Primobolan Acetate Conversion

I searched the T-mag site for this topic, but
I didn’t come up with anything results.

Question for Brock (or others): is it possible to convert primobolan acetate tabs into an injectable? And if yes, how? Thanks.

Yes, it would be a pain in the ass and there
is ZERO compelling reason to do it as
you’re still going to have to inject it
every day.

But it can be done (though I would not
waste my time). -

Brock

Brock: thanks for the “half answer” but …
no shit you’re going to have to inject it
every day. But it will make it more effective
IMHO than taking it orally. Also, with TA, or
realistically winny, you have to inject every
day anyway. So why is injecting TA or winny
every day ok, but injecting methenolone
acetate every day is not? With all do respect,
your objection makes no sense. If a person is
doing a 2on 4off routine, then he could do
100mg methenolone acetate per day plus 50mg
winstrol per day (injected), with a loading
day on day 1. This could work well. Maybe not
as cost effective as using TA + winstrol,
but with less side effects.
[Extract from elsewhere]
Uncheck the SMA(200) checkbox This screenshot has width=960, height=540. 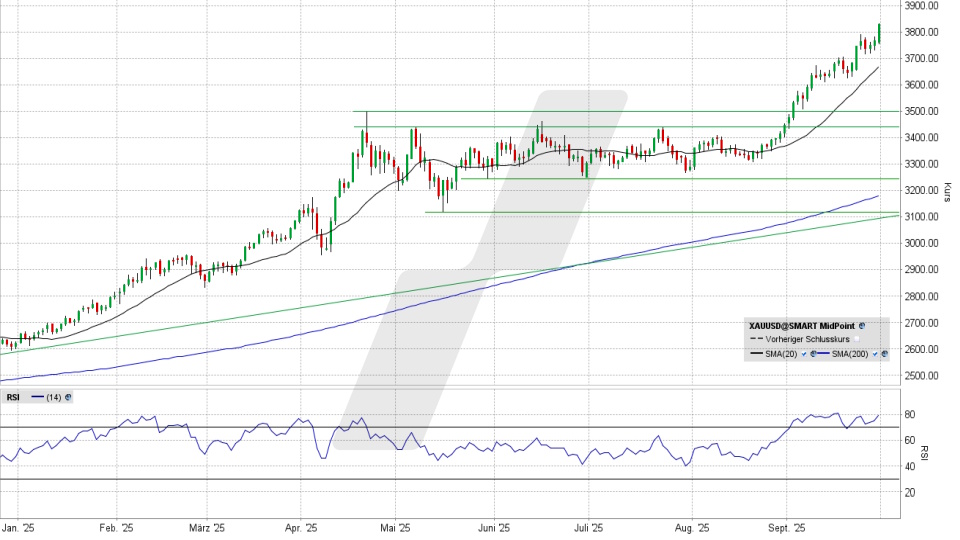point(874,354)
Plus, I can get
the primo tabs cheap(er) since many people
consider them “worthless.” Alternately, I’m
either gonna have to spend a lot to get
primo depot, or use TA with conversion kit
and chance the possibility of greater side
effects (less preferable). So what I’m asking
makes sense OK! So how do you do it?

Free
I have never done this but I too would like to do a 2on/4off with primo. I think in theory you can just get a mortar and pestle and smash the tabs into a fine powder and then use the same kit that is coming out by a certain someone that is intended for Fina.

FE - no offense, but with Primo tabs, you’re
not going to gain all that much using them
as an injection. Let’s say you had
1000 5mg tabs (5g of MA). I suspect that
orally they are 50%-60% as effective as using
them as an injection. So you need to take
100mg per day orally to = about 50mg injected.
Oral is easy.

To make an injection, you're going to have to crush the pellets into dust and use HPLC to remove the MA (you do have access to this, correct?) and you'll lose 40%+ of the MA using HPLC (at least we do with TA so what makes MA any different). So to start out with, you just lost any real advantage you had.

Yeah, you can grind up the pellets and put them in benzyl alcohol and use basically a 'Fina' kit with this instead.

But remember, no matter how you do it, the
soluability of MA in oil is UNDER 50mg/ml
and is probably areounf 25mg/ml to be honest.
Makes for one heck of an injection :slight_smile:

If you do it, lemme know how it works out because I am quite curious.

Best of luck with it,

Brock

Brock: thanks for your response. You answered
my question in that you clarified why the
chemistry of converting it to an injectable
would not be worth it. W/o that info, I had
no reason to believe that it would be that
ineffective. I only have a college level 101
understanding of chem so cut me some slack.
I don’t have the time to study the chemistry
and solubility of AAS and esters right now -
as much as I’d like to. So, looks like I’ll
have to pay for the depot or go with the
Fina…

BTW, I have friends who work in chem labs, (who also happen to know people in lab equip sales ;-) so, yes I do in fact have access to HPLC, but it doesn't sound like it's worth it, regardless.

Actually, chromatography should recover 99%
of the material. It’s true as Brock says that
with TA, one gets about 60% as much TA
as what would nominally be expected from the
label claim. But this is not because of failure
of chromatography: it is IMO due to underdosing
of the product, or degradation of the product
from the time it’s released from the manufacturer to the time one processes it.

It is really appalling how much crap is left
behind when doing the chromatography… I mean,
there is even PURPLE stuff in the pellets,
and a lot of brown crud that I really don’t know what it is (never tried to find out.)

But that’s another subject. In the case of
methenolone acetate, I think one could get
the vast majority transferred successfully,
but I agree with Brock 100% that it would not
be worthwhile and you could not get a good
concentration in oil. It’s equally easy on
the liver orally as by injection, so why not?
(Besides having to approximately double the
dosage, but that I think is much more convenient than preparing an injectable.)